Editorial: Soaring student fees limit access to higher education

It is time for the newest wave of charges to stop. Students, instead of seeing massive hikes in tuition, are being charged fees at rampant rates–from a $202 incidental fee that pays for student groups, to an $87 technology fee that pays for our computers.

It is time for the newest wave of charges to stop. Students, instead of seeing massive hikes in tuition, are being charged fees at rampant rates–from a $202 incidental fee that pays for student groups, to an $87 technology fee that pays for our computers.

Why then are student fees so high? They have long been thought of as the savior of funding problems in Oregon universities. Until Oregon schools see public funding levels that can pay for the necessary administrative services, fees will continue to pry money out of students’ hands.

This year, students in Oregon will pay the most student fees in Oregon University System history. There has been at least one fee that has jumped by 20 percent at Portland State for the last three years. Some fees have skyrocketed by this amount for multiple years in a row.

But the majority of complaints about the epidemic of the soaring cost of college go toward tuition. People complain about the close to $20,000 of average debt per student, and reference the ease with which students a generation before us paid tuition.

And it is true: tuition makes up the majority of the cost of college and the majority of our debt.

It is fees, however, that have seen the highest percentage jumps in recent years. Although state and school officials have tried to cut the costs of college by halting tuition hikes at times, fees continue to rise. Whether or not administrators and student leaders are intentionally trying to use student fees to make up for the costs that tuition does not cover, the fees are used as such.

It is fees such as the indirect cost–a surcharge of the student incidental fee that is intended to pay for paperwork created by student groups–that have made college unaffordable. The indirect cost had previously been paid for by the state, and should continue to be paid for by the state.

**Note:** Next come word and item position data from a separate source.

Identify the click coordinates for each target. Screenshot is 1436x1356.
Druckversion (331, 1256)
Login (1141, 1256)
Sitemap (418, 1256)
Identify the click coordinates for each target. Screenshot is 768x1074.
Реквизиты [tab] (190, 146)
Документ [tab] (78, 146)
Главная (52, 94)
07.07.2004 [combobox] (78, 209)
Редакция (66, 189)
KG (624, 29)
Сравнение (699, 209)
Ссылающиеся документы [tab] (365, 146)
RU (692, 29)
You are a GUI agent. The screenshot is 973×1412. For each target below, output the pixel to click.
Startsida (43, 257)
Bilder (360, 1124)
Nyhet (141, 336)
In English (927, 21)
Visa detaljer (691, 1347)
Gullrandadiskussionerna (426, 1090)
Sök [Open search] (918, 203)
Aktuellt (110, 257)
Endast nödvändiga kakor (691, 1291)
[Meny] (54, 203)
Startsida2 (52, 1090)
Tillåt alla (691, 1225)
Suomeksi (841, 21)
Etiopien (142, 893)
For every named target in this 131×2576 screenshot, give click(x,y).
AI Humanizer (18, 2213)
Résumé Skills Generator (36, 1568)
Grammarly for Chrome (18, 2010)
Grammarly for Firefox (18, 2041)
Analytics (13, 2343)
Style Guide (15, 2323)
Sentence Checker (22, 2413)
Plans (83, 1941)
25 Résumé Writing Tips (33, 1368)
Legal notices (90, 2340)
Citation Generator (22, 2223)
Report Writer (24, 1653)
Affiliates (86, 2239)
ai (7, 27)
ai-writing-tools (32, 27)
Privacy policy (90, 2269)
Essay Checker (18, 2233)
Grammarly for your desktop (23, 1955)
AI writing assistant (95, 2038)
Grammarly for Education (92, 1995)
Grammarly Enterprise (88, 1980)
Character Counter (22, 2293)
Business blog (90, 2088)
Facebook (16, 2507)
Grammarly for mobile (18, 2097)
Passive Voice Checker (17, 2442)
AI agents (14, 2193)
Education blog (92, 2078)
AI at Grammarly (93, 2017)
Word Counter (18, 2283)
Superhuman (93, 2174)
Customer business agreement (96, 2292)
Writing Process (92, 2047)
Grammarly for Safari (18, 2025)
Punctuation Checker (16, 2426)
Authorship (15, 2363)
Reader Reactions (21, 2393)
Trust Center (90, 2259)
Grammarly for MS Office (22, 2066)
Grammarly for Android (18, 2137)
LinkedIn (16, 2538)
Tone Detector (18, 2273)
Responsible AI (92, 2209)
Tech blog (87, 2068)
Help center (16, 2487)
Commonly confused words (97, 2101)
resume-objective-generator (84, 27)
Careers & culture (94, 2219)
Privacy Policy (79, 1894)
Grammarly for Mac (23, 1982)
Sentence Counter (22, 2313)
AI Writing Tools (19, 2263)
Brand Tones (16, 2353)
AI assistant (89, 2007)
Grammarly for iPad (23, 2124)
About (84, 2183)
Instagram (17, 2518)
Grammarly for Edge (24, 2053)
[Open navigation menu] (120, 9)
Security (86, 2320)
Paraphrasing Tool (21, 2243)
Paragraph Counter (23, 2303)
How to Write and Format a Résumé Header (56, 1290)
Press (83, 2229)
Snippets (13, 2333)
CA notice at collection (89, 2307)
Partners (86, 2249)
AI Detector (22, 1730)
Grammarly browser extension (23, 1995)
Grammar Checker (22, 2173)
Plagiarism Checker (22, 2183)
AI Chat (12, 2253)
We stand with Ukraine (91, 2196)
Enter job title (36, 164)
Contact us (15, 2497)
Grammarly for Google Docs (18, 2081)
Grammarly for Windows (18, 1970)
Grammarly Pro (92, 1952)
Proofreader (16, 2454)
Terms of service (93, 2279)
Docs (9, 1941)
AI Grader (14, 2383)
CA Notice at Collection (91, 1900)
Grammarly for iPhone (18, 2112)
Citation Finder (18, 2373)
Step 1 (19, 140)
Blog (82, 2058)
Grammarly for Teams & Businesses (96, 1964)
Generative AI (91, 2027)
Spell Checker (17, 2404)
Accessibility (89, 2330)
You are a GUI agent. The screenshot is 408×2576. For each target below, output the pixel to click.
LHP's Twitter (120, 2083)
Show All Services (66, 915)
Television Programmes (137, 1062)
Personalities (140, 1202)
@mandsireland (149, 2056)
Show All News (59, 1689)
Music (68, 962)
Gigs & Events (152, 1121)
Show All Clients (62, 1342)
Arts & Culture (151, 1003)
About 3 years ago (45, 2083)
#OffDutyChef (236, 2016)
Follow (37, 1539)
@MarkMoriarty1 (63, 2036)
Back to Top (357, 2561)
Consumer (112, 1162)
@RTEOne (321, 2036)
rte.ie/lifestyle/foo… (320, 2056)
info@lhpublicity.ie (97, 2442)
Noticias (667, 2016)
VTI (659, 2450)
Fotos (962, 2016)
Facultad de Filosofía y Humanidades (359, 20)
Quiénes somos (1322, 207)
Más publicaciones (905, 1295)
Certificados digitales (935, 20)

Luckily, the surcharge was limited to 1 percent of the entire incidental fee. Still, that 1 percent totaled $100,000, which helped create the largest student incidental fee Portland State has ever seen. When charged to PSU students, the total for the incidental fee (which pays for all student groups, including athletics and the Vanguard) is over $12 million.

It is because of charges like the indirect cost–charges that should be paid for by public money—that students are taking on the extra burden of the cost of college.

The New York Times reported on the increasing costs of student fees at the University of Oregon on Sept. 4, citing a new energy fee that administrators have implemented to pay for the rising utility bill costs. The article reported a common complaint among administrators: that there isn’t enough state funding to pay for everything. So they look to student fees.

Public access to higher education is more important now than ever. The increase of private student fees to pay for services that should be paid for with public money needs to stop. It is making public access to higher education more difficult every day.